Exercise objective |
Under this line are the records; write out word for word the part that begins at the line containing "Task: Open the Translation tab" and ends at the line containing "Viewport: 1070px width, 997px height.", and no more.
----- Records for processing
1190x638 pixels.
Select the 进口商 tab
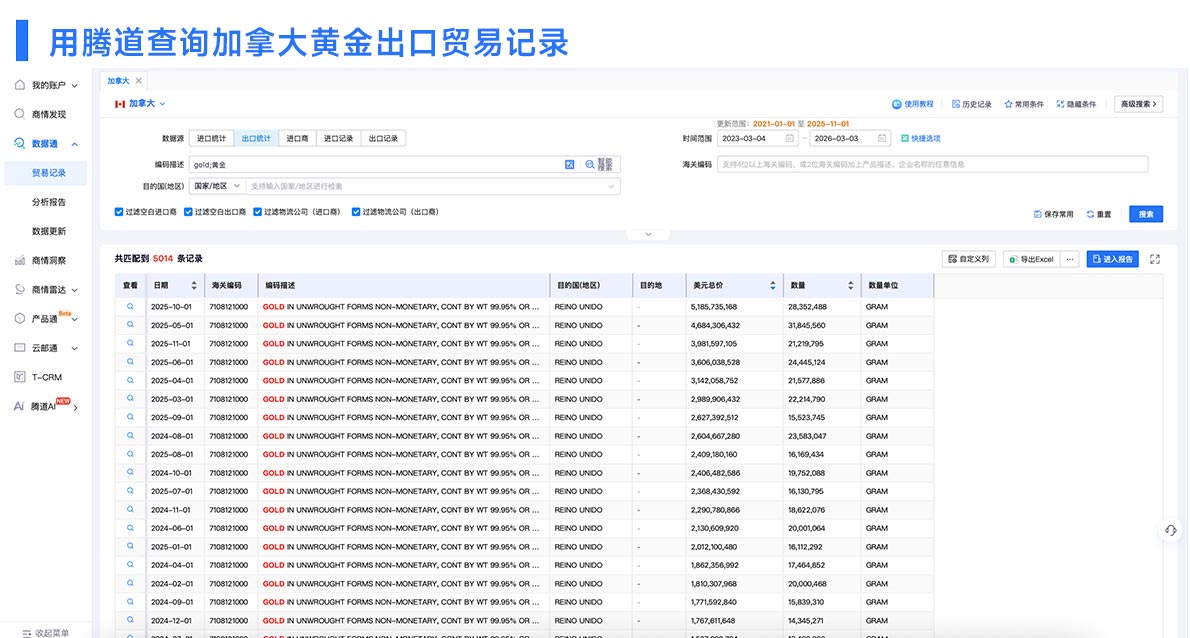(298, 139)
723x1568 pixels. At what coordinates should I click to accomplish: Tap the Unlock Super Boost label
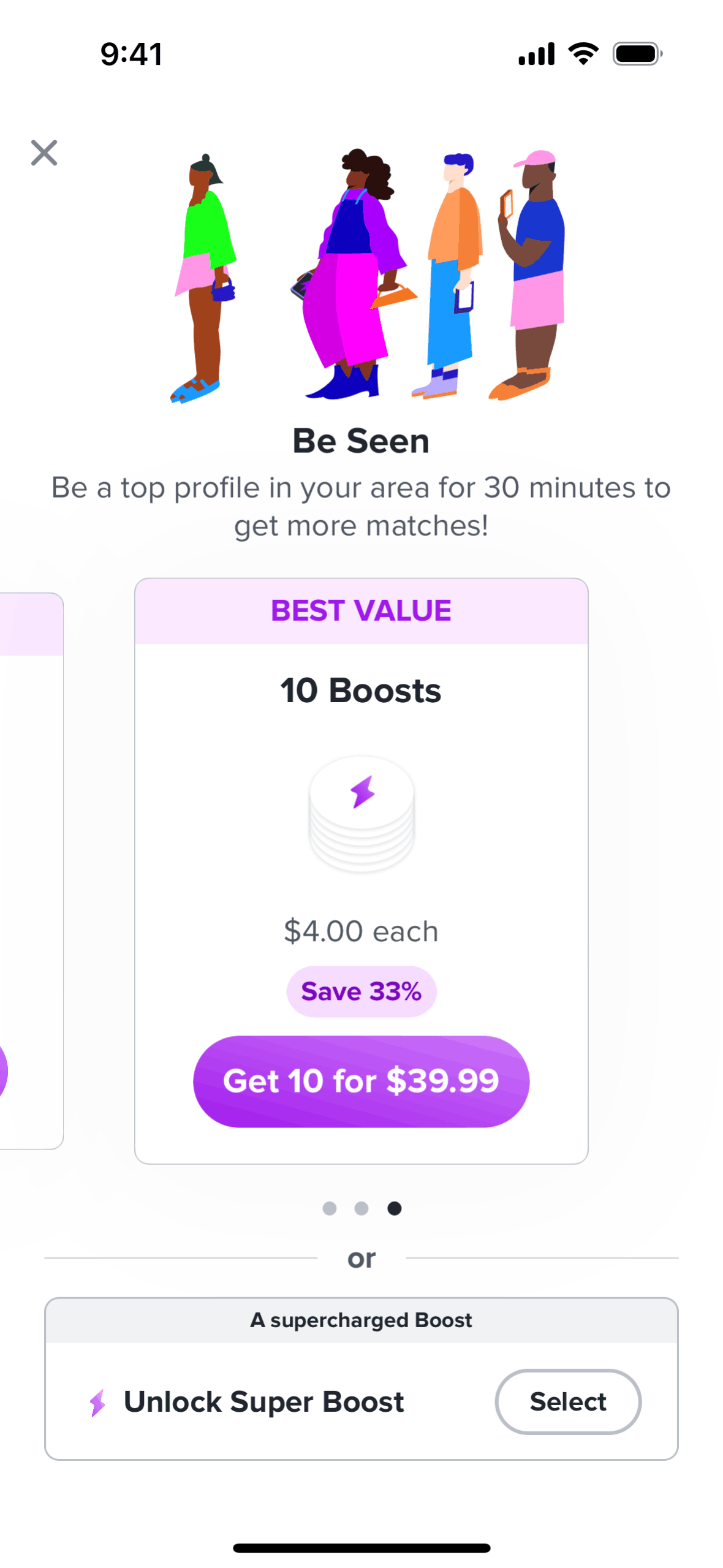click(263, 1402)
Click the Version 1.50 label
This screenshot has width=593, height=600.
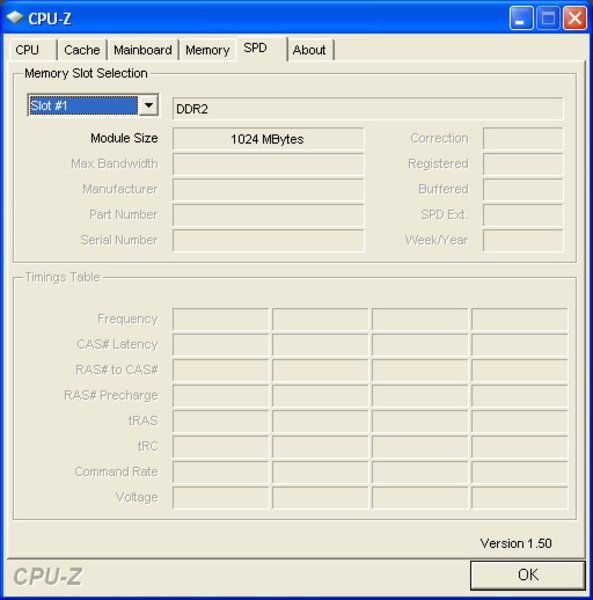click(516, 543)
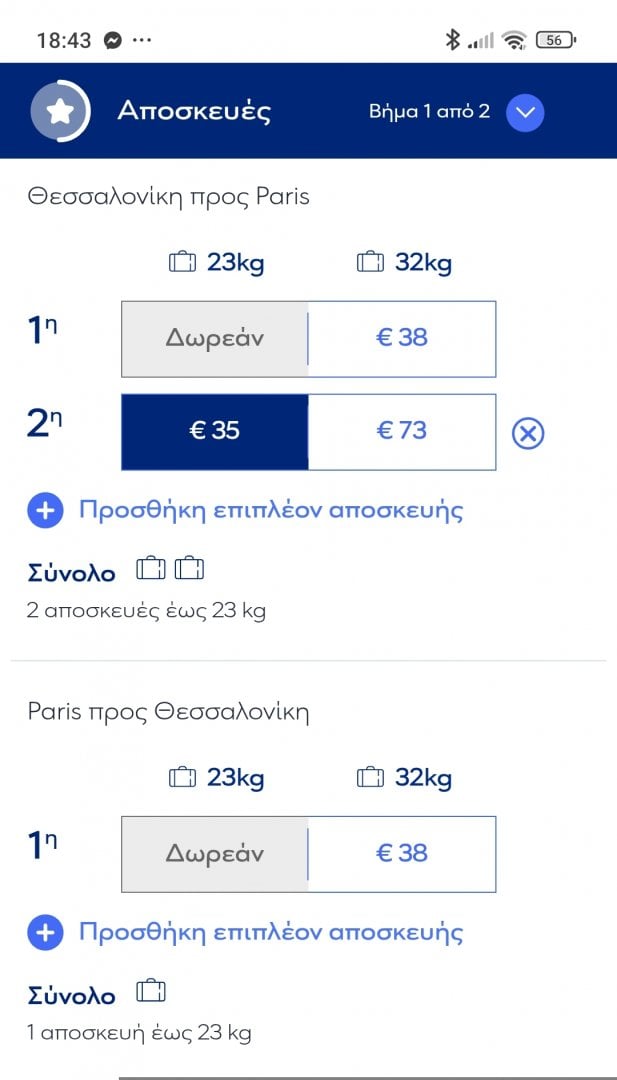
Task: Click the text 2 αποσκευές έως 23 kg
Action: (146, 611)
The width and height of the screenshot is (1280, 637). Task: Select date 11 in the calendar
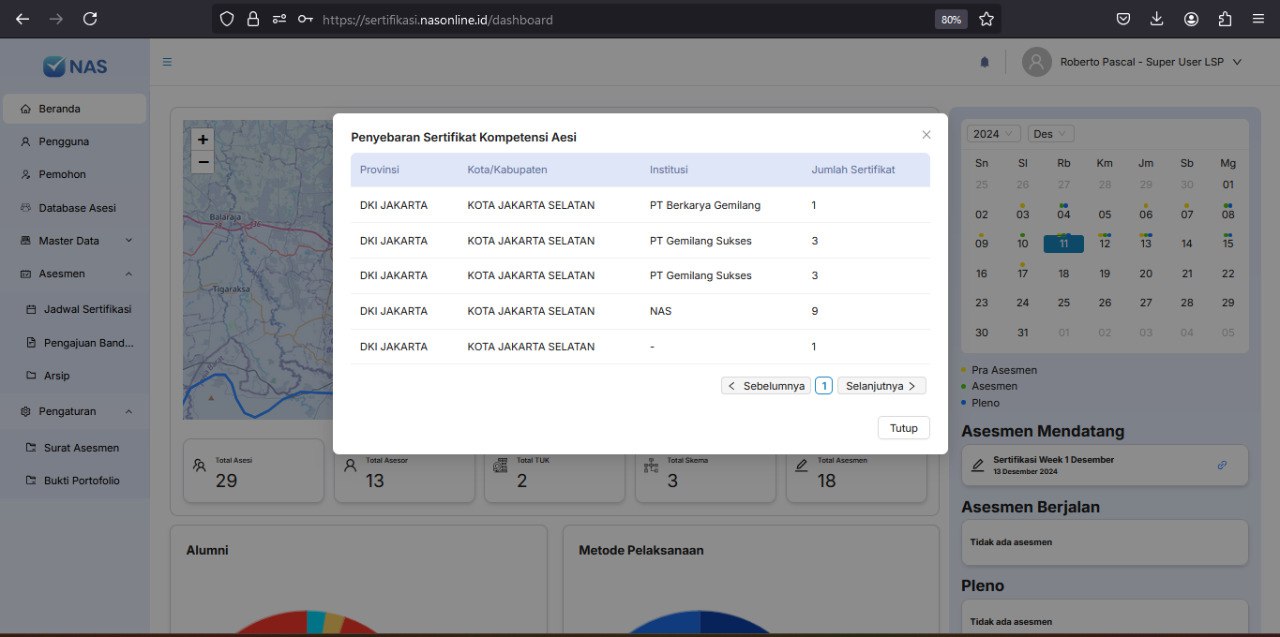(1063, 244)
----------
----- Records for processing
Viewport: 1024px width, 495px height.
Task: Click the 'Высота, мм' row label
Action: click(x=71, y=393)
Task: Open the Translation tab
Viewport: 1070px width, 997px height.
----------
----- Records for processing
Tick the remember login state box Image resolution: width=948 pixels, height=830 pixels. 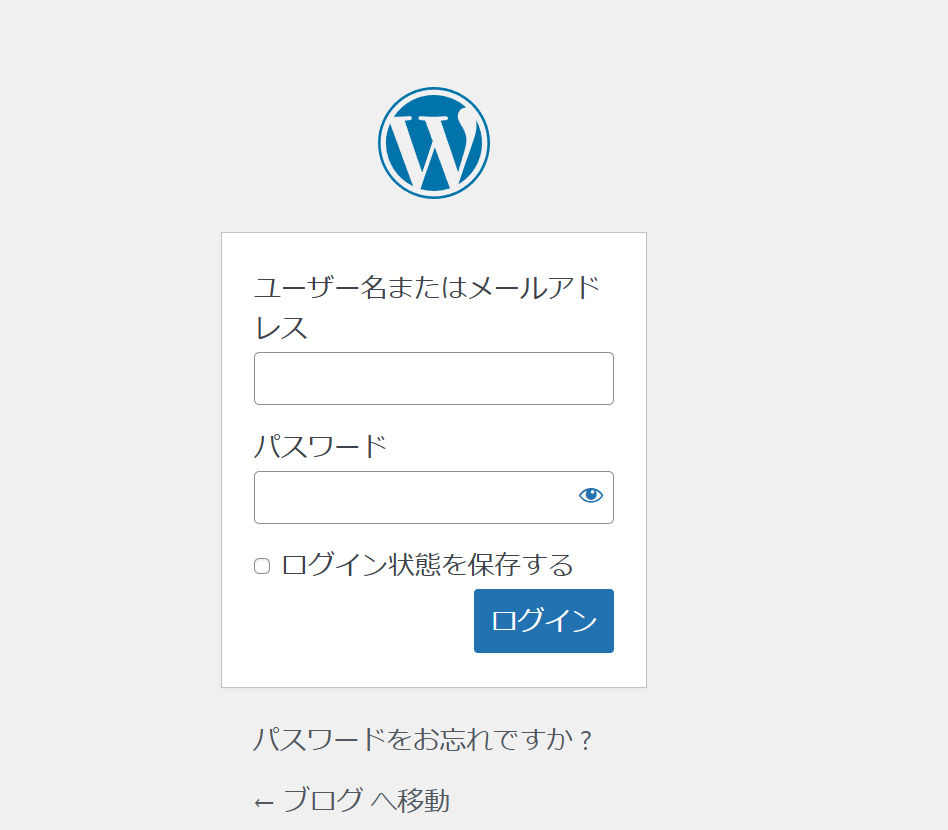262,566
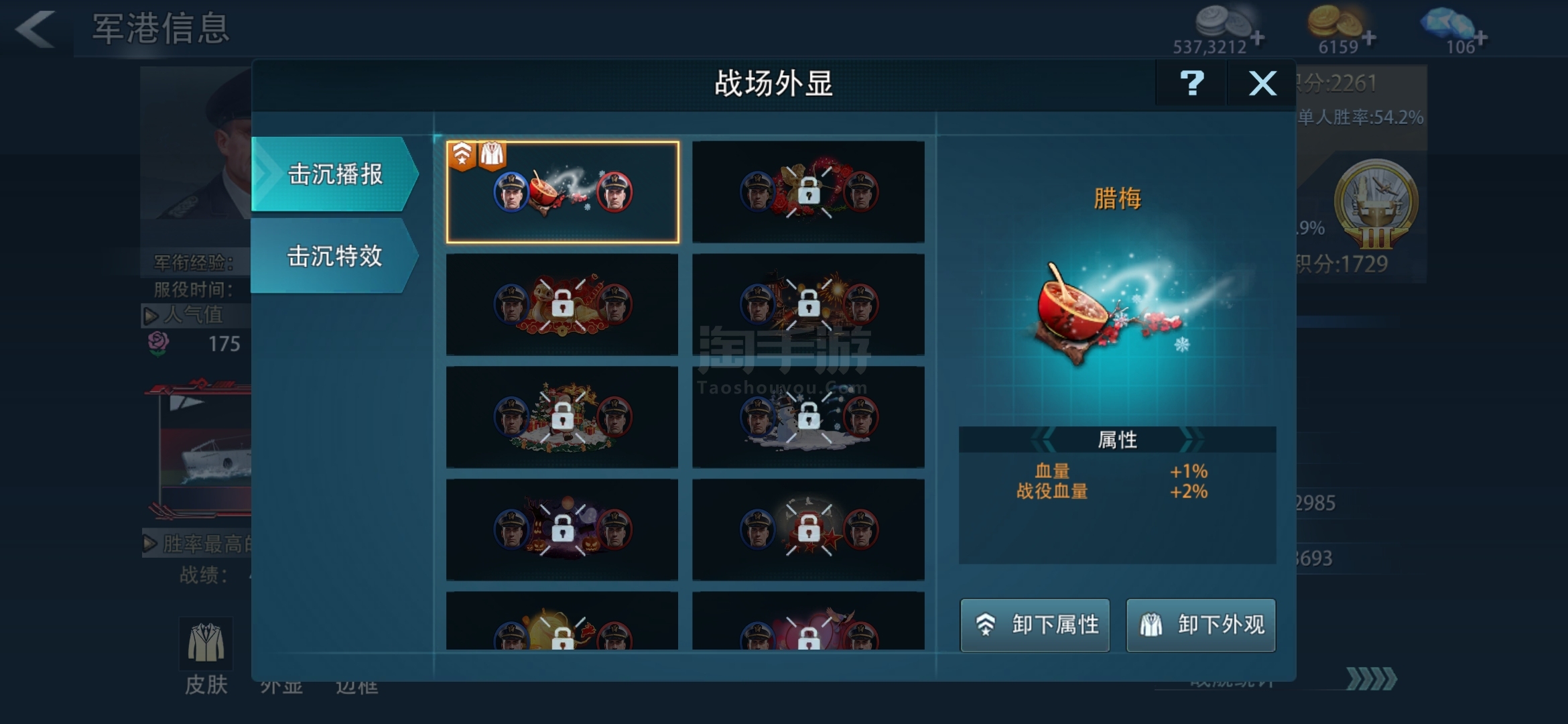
----------
Response area |
Task: Open the Translation tab
Viewport: 1070px width, 997px height.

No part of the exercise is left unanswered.